A section of The Leap’s project in Cambodia takes place over at the coast, in Sihanoukville. An idyllic beach location where, if you look a little closer you’ll see kids working on the street. Kids who should be in school or playing, most of all with no worries in the world.
Starfish is a community based humanitarian project that aims to get kids off the street and into education. Leap volunteers work closely with Starfish at Sakura School and the Community Development Centre. Working to provide an education and a safe environment for expression and learning.
Elephant Valley Project (EVP) is the only legitimate Asian Elephant sanctuary and rehabilitation centre in Cambodia. A place where captive and working elephants live out their days in jungle peace. You won’t find any elephant riding here, their ethos is all about putting the elephants first. The aim is to let elephants be elephants in a stress-free environment. Leap volunteers will help to wash, care for and feed these giants in addition to learning their story and understanding their needs.
EVP is based in the forest of Mondulkiri. The forest use to be large enough for elephants to roam at large. Now a mahout is needed to tend each elephant to prevent it from damaging crops and neighbouring villages. This dependence means the assistance from outside volunteers at EVP is even more required and appreciated.
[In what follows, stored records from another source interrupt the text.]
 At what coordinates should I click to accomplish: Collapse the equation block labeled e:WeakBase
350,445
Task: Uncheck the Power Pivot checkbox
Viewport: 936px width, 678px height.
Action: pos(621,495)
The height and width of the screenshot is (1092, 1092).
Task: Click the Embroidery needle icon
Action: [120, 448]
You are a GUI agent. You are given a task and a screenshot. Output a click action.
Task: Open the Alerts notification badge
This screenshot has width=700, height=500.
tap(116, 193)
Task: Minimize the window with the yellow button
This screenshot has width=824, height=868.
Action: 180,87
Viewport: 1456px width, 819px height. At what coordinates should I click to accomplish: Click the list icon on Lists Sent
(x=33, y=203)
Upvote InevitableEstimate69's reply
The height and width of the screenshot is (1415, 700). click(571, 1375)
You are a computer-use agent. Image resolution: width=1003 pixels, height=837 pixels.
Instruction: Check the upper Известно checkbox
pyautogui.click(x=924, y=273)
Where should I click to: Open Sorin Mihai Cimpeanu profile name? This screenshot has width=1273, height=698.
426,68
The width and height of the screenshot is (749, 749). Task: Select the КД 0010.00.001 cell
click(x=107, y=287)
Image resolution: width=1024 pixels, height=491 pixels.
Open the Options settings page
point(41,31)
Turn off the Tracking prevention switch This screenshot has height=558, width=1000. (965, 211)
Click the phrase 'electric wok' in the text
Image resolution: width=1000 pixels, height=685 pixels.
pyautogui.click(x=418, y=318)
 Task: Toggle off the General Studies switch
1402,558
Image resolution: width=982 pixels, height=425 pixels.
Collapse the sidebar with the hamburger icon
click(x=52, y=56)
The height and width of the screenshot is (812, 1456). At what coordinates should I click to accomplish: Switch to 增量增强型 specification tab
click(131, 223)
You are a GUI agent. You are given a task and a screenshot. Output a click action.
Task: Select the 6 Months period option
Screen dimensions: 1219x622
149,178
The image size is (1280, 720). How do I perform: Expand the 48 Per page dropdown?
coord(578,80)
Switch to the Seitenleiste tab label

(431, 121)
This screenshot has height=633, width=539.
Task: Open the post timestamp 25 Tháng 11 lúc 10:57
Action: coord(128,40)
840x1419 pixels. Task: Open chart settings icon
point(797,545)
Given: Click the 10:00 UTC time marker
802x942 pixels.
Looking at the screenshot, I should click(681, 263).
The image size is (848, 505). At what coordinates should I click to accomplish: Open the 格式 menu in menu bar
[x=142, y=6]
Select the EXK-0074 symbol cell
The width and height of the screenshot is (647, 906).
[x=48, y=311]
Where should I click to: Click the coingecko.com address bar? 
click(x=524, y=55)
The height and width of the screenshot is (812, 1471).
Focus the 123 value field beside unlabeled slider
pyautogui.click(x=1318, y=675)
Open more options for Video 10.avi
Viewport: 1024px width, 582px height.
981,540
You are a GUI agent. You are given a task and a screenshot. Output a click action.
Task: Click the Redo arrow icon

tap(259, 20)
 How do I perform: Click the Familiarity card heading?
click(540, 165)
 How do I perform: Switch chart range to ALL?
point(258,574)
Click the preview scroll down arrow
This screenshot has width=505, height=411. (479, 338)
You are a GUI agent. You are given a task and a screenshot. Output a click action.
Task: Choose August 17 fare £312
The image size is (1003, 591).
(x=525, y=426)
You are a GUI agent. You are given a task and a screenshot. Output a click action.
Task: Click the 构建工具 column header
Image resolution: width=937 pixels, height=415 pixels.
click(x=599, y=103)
The Leap Cambodia really has it all, teaching, development and elephants – city, jungle and beach. Each volunteer that lends their valuable time to the program is a small puzzle piece in a much larger story. A story that is improving the lives of people who have suffered more already in their short life than anyone ever should.
Each kid that gets touched by the project has a chance at an improved education and bright future. Be it working in tourism thanks to English lessons or starting a business with computer skills developed by volunteers.
Every toilet block and clean water well will reduce disease and improve hygiene, hence saving the lives of the communities who utilise them, consequently opening possibilities for tourism.